David Grant, an MBA student, wants to open Caribbean Internet Café (CIC) in Kingston, Jamaica after he graduates. He thought this was a good business opportunity as Jamaica had reasonable internet users but low internet accessibility. As he was opening the first internet café, he would have a first mover advantage. During his vacation, he estimated the start-up costs, fixed costs and variable costs of operating CIC. Being a former employee at Jamaica Telecommunications Limited (JTL), he approached JTL to invest in his business. JTL proposed to invest $500,000 equity and provide $1,250,000 loan for 10% interest. Grant, now, has to determine the profitability of the proposed business and decide to proceed with the venture or not.
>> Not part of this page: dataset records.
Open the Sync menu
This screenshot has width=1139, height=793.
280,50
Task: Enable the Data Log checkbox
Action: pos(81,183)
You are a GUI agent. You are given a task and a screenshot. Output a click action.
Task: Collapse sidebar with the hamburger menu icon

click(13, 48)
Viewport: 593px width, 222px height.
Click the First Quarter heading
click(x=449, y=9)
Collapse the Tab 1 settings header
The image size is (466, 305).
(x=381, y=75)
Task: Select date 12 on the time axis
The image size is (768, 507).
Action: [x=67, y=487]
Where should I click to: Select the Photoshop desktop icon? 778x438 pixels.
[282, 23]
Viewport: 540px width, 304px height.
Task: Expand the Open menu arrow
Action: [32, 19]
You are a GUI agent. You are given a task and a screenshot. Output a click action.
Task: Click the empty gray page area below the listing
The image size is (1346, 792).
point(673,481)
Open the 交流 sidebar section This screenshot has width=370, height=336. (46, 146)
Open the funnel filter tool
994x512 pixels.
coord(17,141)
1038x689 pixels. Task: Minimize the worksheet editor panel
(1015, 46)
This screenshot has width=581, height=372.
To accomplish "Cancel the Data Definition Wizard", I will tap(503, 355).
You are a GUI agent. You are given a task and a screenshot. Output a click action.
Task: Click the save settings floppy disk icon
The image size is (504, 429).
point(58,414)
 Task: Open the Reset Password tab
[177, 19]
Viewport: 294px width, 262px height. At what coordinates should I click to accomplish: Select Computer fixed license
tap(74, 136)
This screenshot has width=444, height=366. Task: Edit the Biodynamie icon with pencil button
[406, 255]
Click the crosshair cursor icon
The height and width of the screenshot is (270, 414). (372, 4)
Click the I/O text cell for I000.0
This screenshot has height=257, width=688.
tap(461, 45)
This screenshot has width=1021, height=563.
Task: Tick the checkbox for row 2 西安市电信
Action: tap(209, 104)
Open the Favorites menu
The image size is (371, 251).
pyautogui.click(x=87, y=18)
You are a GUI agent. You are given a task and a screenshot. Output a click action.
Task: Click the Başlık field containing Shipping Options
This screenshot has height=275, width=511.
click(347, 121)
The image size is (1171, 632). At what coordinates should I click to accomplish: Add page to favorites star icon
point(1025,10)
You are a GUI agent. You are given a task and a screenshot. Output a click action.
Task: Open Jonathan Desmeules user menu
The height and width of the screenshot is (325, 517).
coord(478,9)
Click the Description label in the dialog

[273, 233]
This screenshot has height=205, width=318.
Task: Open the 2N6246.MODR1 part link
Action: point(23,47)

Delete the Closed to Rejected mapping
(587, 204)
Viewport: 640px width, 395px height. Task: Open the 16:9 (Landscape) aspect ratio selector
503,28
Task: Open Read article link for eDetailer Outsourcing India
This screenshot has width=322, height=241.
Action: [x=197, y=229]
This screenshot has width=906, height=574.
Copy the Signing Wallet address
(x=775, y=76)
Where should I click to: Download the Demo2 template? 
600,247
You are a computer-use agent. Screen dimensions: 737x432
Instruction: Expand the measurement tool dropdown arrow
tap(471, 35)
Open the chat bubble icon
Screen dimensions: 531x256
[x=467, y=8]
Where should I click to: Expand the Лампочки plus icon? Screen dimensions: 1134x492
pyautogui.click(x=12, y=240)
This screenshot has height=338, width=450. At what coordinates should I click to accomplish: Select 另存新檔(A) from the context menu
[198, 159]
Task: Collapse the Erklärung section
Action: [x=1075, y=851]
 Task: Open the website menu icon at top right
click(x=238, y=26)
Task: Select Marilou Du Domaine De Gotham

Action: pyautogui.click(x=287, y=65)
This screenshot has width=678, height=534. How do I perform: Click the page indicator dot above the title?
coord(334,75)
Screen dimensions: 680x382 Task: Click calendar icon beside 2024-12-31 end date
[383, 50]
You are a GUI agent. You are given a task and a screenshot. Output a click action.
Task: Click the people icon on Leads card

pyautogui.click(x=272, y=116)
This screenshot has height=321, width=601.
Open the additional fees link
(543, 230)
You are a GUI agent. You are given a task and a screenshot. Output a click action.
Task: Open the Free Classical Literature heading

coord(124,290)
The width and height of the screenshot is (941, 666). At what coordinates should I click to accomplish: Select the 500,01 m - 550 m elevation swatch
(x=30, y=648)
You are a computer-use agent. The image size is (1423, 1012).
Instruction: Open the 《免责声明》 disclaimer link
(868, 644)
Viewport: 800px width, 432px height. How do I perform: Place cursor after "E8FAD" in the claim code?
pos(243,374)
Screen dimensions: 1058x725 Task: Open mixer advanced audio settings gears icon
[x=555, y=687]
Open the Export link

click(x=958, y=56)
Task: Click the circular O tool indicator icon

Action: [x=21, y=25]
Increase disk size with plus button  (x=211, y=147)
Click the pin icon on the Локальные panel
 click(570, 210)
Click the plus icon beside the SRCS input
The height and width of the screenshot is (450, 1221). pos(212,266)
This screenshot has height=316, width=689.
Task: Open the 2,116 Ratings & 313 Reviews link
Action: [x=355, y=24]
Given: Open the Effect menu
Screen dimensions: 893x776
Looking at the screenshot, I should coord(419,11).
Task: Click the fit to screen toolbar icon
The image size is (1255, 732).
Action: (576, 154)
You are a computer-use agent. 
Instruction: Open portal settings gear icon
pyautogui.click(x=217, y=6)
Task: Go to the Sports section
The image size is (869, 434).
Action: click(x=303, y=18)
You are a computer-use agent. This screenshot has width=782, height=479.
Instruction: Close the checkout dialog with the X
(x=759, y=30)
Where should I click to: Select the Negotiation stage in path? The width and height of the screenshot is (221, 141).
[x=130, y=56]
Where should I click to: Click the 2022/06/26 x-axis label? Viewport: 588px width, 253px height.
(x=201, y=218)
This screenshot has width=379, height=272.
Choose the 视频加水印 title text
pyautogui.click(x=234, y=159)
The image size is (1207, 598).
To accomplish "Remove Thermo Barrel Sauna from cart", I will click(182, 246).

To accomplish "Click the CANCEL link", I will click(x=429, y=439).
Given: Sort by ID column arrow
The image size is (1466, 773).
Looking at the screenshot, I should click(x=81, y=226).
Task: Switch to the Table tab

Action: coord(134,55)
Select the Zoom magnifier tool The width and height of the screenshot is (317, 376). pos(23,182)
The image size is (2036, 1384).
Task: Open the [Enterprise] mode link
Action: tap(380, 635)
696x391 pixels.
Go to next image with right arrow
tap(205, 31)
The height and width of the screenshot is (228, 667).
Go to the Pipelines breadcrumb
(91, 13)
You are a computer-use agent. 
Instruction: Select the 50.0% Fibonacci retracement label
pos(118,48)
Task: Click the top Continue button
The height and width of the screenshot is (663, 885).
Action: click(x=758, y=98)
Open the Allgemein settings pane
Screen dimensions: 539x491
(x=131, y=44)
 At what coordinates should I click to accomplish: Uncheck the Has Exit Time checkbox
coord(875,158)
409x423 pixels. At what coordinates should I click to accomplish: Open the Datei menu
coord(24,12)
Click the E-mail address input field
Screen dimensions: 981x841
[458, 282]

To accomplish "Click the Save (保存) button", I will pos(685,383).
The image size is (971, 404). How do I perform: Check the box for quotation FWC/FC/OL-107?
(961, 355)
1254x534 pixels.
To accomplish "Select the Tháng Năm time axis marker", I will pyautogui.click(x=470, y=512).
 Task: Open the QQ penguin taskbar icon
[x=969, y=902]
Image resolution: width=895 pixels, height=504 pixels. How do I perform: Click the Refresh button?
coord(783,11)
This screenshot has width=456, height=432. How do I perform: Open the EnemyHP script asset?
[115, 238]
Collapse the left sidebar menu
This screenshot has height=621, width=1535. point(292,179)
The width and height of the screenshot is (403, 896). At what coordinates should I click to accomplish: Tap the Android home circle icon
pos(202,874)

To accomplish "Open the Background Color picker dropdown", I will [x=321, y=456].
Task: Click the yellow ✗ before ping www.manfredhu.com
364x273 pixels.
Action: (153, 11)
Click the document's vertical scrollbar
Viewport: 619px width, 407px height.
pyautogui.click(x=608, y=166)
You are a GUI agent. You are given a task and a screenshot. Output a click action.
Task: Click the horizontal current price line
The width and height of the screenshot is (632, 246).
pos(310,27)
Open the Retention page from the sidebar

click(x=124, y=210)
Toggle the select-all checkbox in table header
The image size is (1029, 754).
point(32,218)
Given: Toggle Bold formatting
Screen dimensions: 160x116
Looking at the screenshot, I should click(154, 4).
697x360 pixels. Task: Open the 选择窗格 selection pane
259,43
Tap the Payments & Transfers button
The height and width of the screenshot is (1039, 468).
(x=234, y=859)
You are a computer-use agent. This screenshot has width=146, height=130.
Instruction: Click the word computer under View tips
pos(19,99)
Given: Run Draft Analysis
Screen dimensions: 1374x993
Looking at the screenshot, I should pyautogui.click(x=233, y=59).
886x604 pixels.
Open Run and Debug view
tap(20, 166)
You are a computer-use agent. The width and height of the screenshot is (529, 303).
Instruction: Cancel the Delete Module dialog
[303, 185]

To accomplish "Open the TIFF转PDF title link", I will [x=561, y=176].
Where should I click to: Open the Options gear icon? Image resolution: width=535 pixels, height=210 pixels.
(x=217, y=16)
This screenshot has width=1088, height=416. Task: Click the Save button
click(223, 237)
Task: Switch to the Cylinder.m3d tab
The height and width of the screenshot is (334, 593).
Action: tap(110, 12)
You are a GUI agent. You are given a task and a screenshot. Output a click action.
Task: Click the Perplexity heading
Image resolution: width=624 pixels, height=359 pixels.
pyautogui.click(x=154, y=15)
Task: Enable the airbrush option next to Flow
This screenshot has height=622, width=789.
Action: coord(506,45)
· Identification of Start-up cost, Fixed Cost and Variable Cost
· Fixed Cost
· Variable Cost per Customer
· Calculation of Contribution Margin
· Breakeven Analysis
1. What managerial issues should David Grant consider before starting the Caribbean Internet Café?
2. Define the fixed, variable and start-up costs in this case.
3. What will be the costs for the very first customer?
4. What is the contribution margin per customer?
5. How many customer visits will CIC need in order for the café to break-even in the first year?
6. How many customer visits will CIC need in order for the café to break-even in year two? Should Grant proceed with the venture?
7. Should Grant proceed with the venture?